What is being asked
Count up the lines holding "input" in the material, then reply with only the number.
Supplied material START
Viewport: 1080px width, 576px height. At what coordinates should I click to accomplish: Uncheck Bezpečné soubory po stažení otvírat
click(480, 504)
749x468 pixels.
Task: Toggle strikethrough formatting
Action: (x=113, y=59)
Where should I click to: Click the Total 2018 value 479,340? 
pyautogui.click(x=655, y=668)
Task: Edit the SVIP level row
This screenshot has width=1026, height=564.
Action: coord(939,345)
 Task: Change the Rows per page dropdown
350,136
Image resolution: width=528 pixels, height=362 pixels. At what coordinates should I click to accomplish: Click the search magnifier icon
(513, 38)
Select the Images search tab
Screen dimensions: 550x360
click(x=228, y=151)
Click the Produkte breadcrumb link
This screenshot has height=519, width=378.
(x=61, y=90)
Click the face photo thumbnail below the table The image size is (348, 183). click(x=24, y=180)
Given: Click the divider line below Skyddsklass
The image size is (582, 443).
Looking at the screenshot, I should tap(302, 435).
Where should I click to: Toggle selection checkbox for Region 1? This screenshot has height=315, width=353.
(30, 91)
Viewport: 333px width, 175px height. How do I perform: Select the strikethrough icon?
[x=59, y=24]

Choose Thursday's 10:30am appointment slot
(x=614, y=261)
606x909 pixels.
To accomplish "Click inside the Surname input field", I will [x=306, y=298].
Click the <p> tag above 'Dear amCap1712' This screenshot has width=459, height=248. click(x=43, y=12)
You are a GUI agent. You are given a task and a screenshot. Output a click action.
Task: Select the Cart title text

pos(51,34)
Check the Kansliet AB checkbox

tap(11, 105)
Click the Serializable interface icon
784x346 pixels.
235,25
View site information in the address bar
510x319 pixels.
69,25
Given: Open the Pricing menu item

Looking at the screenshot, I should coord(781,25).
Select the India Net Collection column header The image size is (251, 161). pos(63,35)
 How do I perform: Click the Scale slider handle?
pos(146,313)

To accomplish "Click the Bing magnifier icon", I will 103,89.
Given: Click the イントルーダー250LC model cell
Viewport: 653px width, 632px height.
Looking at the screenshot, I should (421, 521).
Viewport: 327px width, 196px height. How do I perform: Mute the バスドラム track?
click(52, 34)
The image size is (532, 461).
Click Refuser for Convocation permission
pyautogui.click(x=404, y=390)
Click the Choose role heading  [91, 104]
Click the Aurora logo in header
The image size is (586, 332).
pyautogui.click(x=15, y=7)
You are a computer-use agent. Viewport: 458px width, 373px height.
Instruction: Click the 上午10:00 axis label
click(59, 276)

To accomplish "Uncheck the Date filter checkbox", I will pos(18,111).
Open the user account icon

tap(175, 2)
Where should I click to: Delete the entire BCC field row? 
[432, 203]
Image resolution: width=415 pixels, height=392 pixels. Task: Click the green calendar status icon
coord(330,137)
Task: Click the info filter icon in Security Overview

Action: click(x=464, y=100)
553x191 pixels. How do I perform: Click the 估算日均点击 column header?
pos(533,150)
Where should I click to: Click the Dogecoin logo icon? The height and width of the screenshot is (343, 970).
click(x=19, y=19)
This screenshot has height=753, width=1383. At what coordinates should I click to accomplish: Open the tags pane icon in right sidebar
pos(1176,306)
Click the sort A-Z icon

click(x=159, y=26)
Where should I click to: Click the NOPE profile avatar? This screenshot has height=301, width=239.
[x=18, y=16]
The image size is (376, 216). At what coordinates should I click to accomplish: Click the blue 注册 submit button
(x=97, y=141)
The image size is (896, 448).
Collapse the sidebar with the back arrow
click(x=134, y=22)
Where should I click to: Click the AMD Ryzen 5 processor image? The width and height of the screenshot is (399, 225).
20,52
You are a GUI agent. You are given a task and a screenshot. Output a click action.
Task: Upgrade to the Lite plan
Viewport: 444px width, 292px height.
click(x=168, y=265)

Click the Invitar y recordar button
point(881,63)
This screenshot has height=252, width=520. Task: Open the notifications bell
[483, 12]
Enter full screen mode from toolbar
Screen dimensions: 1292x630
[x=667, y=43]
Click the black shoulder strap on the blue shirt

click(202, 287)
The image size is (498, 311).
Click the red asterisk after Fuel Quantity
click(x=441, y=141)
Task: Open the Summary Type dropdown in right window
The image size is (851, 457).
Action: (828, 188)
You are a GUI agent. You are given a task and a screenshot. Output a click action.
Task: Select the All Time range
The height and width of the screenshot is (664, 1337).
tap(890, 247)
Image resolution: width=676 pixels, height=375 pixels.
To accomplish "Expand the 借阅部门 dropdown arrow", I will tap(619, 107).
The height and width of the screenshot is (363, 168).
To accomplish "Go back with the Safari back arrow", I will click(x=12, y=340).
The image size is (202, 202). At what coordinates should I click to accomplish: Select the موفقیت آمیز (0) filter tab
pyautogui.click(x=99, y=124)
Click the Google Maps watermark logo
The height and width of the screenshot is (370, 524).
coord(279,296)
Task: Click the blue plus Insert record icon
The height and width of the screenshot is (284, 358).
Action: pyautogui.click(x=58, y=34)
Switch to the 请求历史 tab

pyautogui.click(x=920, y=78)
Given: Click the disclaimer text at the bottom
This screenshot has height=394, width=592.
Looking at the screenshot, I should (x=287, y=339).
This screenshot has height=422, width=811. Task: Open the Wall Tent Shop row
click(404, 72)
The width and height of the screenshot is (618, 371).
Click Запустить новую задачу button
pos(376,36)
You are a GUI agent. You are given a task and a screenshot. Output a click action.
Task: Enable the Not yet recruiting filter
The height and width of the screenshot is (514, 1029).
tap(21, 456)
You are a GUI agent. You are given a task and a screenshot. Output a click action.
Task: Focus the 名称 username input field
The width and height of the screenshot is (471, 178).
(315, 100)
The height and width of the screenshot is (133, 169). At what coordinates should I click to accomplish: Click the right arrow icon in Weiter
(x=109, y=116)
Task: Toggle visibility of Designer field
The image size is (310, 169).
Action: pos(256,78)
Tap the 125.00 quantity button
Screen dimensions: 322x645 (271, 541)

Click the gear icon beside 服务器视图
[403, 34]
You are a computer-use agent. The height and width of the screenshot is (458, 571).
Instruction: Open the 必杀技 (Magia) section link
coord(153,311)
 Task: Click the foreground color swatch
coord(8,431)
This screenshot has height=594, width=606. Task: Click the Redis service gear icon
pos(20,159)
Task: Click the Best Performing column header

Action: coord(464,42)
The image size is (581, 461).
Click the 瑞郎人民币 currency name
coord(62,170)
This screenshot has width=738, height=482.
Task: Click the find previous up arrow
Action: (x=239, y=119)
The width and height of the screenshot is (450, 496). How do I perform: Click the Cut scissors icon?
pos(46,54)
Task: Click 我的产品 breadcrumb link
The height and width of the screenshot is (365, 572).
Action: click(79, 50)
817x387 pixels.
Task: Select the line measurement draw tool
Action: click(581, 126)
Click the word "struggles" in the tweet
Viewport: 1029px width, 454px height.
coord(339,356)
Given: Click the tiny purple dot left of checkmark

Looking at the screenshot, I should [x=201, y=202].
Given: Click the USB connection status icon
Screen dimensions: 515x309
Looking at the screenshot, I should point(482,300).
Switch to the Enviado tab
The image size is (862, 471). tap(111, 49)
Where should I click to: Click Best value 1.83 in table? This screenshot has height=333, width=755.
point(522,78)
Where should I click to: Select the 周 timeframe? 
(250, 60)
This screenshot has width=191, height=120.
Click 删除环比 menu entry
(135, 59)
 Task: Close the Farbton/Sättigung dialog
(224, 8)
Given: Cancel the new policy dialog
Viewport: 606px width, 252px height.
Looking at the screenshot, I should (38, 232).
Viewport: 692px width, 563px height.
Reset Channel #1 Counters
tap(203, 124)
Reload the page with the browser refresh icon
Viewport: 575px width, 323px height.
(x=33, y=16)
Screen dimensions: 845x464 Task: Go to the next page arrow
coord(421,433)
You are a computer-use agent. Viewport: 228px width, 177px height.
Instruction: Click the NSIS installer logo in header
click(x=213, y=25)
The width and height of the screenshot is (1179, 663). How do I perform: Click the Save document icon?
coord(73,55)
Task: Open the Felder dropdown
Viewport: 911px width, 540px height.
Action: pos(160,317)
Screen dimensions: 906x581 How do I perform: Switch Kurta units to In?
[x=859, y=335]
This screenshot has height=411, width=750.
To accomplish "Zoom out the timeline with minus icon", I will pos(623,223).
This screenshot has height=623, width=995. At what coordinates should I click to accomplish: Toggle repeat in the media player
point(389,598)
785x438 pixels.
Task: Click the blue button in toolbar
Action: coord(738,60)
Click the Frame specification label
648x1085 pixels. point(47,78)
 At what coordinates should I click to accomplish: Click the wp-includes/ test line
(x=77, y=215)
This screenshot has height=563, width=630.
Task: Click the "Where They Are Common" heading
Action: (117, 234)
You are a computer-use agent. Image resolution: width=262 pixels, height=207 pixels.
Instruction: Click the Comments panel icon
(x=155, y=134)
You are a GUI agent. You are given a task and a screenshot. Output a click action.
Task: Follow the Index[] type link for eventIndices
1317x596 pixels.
Supplied material END
Solution for this problem
2